Dans la foulée de ce regain de vie, la musique et les musiciens traditionnels de la province ont repris une place de choix à la radio, dans les boîtes de nuit et dans les salles de concert, et accompagnaient fréquemment les émissions télévisées et les films produits localement. Les festivals folkloriques attiraient des foules et la musique était au nombre des grands attraits touristiques de la province. L'École de musique de Memorial University dispensait des cours de violon, d'accordéon et de chant traditionnels de la province.
Des musiciens ont continué de trouver de nouvelles orientations pour cette tradition, comme Kelly Russell and The Planks qui assaisonnaient gigues et reels de hard rock, Gayle Tapper, qui l'interprétait à la harpe sud-américaine, et Jim Fiddler, qui y intègrait des influences reggae et de musique du monde.
Influences traditionnelles sur la musique populaire
Inspirés par les œuvres de leurs prédécesseurs, les musiciens traditionnels ont touché un auditoire plus étendu que jamais. Great Big Sea, les Irish Descendants, les Ennis Sisters, Buddy Wasisname and the Other Fellas, les Fables, les Punters et Celtic Connection sont autant d'artistes dont les disques et les spectacles devinrent populaires dans la province et ailleurs. Si les postes de radio, les sociétés de disques et les promoteurs de concerts avaient tendance à vendre le genre comme musique « pour adultes », quelques interprètes, en particulier Great Big Sea, ont trouvé une audience considérable parmi les adolescents et les étudiants de collège, tant à Terre-Neuve et au Labrador que partout au pays.
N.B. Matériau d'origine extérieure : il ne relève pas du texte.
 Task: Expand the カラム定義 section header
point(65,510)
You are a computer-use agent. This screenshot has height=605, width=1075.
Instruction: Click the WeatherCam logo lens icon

Compte tenu du penchant de l'industrie de la musique populaire pour les engouements passagers et la mode, il y a lieu de se demander si les interprètes de musique traditionnelle de la province continueront d'attirer un large public au pays. L'orientation future de cette musique à l'échelle locale est aussi difficile à prévoir. Le mode de vie rural et maritime qui a nourri la tradition et inspiré tant de chansons immortelles n'est plus aussi central dans l'expérience de la vie à Terre-Neuve-et-Labrador. Il en découle que l'avenir de la musique traditionnelle pourrait reposer sur les musiciens professionnels au lieu de poursuivre son évolution dans les milieux de travail et les foyers. Mais il demeure certain que cette musique restera populaire. Les meilleurs artistes de Terre-Neuve-et-Labrador continuent de l'interpréter, de l'explorer et d'y trouver vitalité et pertinence, et elle continue de faire vibrer les publics locaux de tous les âges. La musique traditionnelle paraît destinée à conserver son statut largement consensuel de voix distincte du peuple et de l'histoire de la province.